Our first day home, on Saturday, we took a walk to one of the playgrounds in the neighborhood so the big kids could play. I wore Grant, as I’m used to him on me, and he was very happy about it. He snuggled in. I look tired because I am tired.

His head looks completely unsupported here, but it actually is supported – this is post feeding sleep.

A nap last night on the couch. 

On Saturday night, Grant cluster-fed for about 6 hours starting at 11:30pm. He ate 16 times, with only short breaks between – anywhere from 5 minutes to 20 minutes.

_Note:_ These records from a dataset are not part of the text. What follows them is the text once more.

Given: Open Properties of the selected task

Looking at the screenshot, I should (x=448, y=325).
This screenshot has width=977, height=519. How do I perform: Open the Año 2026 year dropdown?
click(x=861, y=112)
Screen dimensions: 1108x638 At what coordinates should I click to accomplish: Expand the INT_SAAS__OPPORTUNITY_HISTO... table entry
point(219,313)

Then come dawn he finally dropped off for about an hour and a half. 

On Sunday, we had to pack all up and head back to the hospital so Grant could get another bilirubin check. His level is high (which is why he looks a little yellowy in the photos), so he needs to be monitored. Bilirubin is produced in the liver, and if it isn’t flushed out (in pee and poop) via plenty of eating, he gets jaundiced. It’s really common after birth, and Henry went through the same thing. 

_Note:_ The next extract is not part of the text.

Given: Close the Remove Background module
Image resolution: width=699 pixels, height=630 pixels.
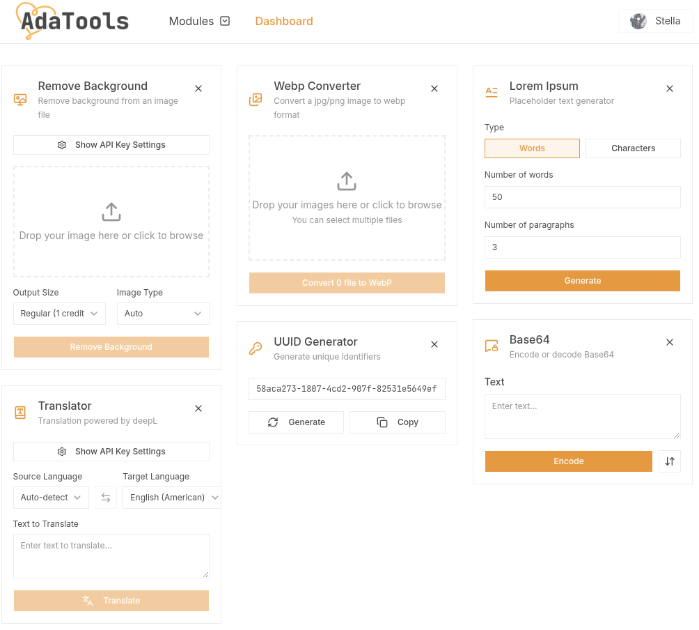Looking at the screenshot, I should 198,89.
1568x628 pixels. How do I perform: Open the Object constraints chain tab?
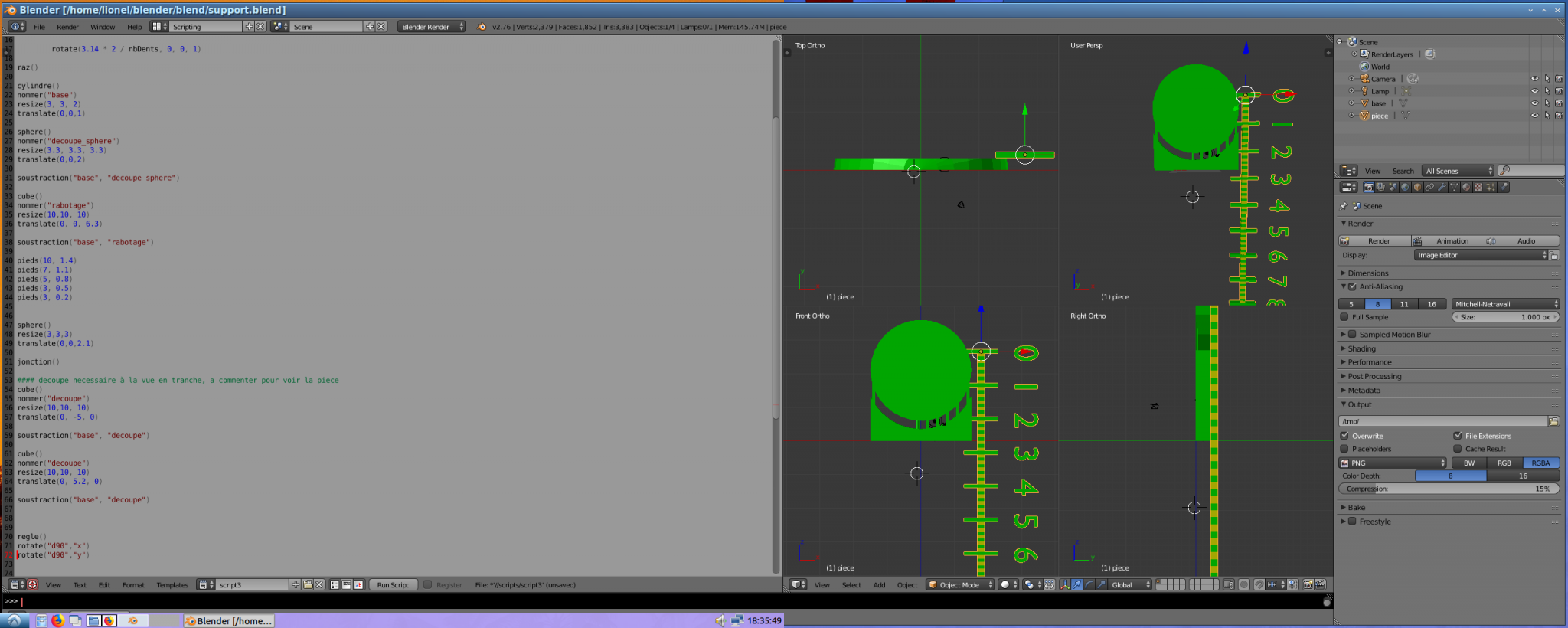click(1429, 187)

The way the hospital checks is by doing a heel stick – they stab the baby’s heel with a tiny sharp – and collect a microvial of blood, which they test in their lab. Both of Grant’s heels have little cuts on them from his back-to-back sticks (the first check was the day before).

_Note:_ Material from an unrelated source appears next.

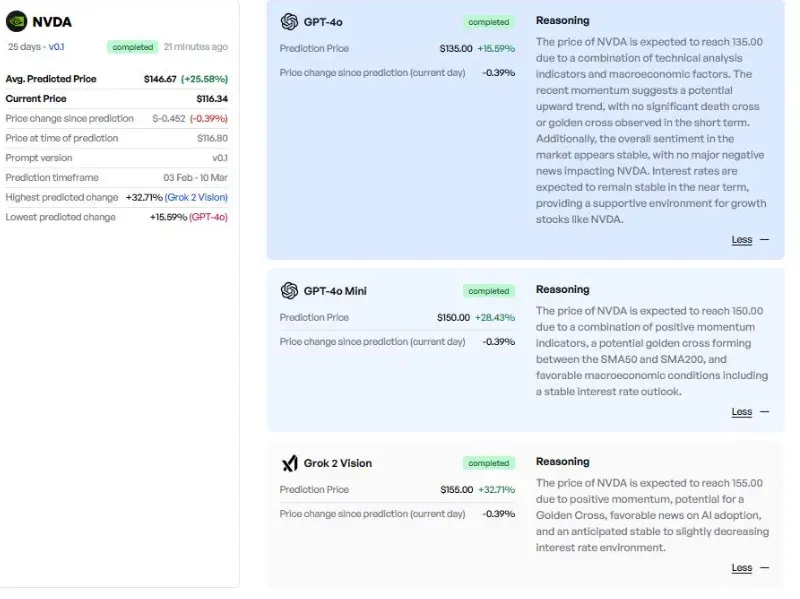800x599 pixels.
Task: Click the minus icon in Grok 2 Vision card
Action: [x=764, y=567]
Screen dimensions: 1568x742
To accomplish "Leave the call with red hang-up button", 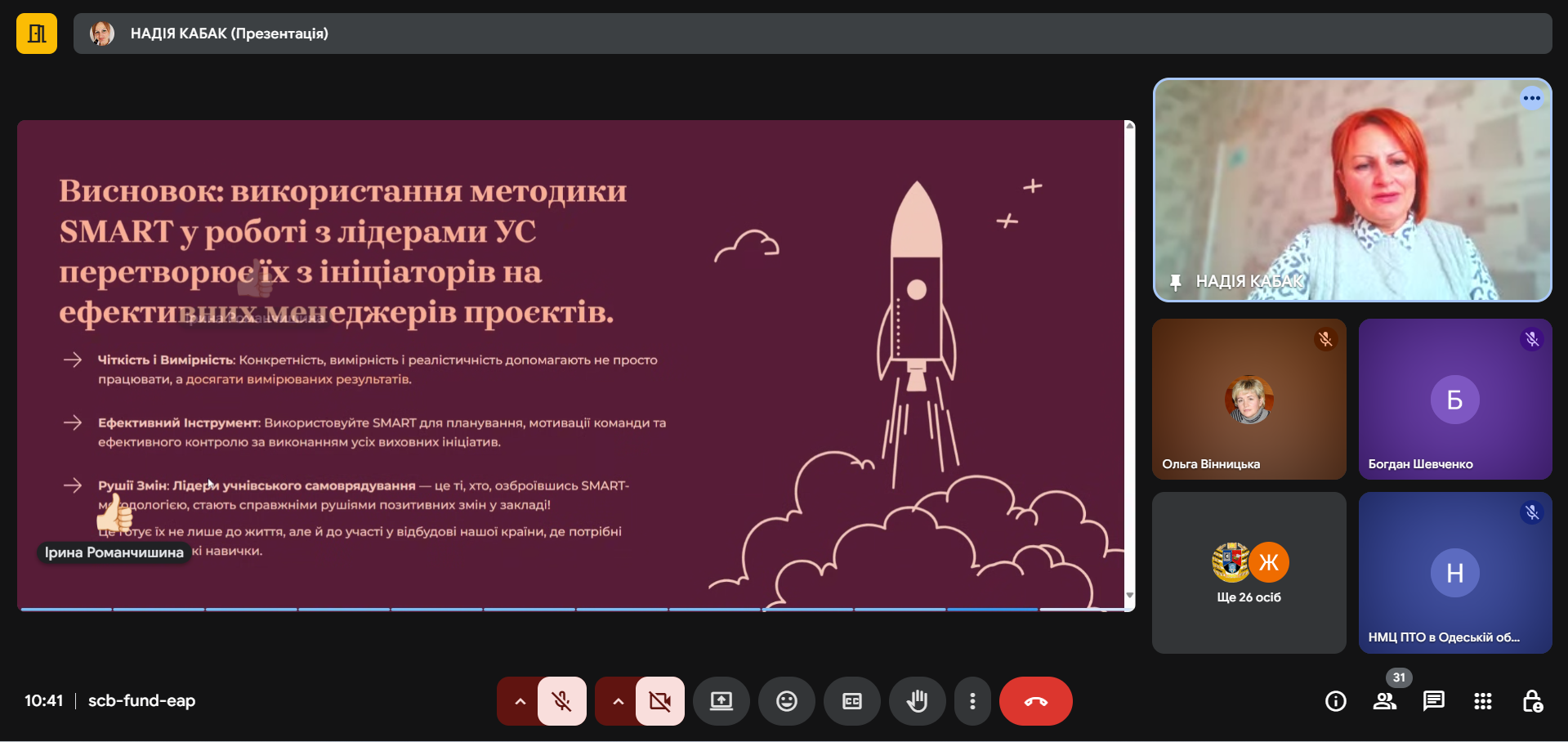I will pos(1035,701).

Tomorrow we go to the pediatrician for his first appointment. I can’t remember everything we’ll do at this one, but we will go over his bilirubin check from yesterday, he’ll get weighed and measured (including his head), we’ll check how breastfeeding is going, including doing a feed so the doctor can observe his latch and help me if I’m struggling with breastfeeding (it is super hard, but Grant is good at it already). We are already further along than I ever got with the twins – I’m actually amazed at how “easy” it is this time.

Speaking of breastfeeding…while we were in the hospital yesterday, Grant needed to eat. Bob had taken the big kids to a park to play, so I was waiting for him to come back, and asked the registration people if they had a lactation room I could nurse in. Nope! Hospitals don’t seem to have lactation rooms! Our hospital in New York didn’t have one either. In Olean, when I needed a lactation room after Henry’s bilirubin check, their reaction was basically “tough shit lady” – but at Duke Regional, the security guard and the registration lady called all over looking for open rooms for me. I ended up in the chapel, which was fine and worked well. It just baffles me that of all the buildings in all the city, a hospital is where you can’t breastfeed easily. Amazing. 

Sleeping this morning after a big feed. We slept much better last night, we were able to have two longer naps – one an hour and a half, and one two and a half hours. Then from about 9am to noon, we both slept while Bob made pancakes for the big kids and kept them busy.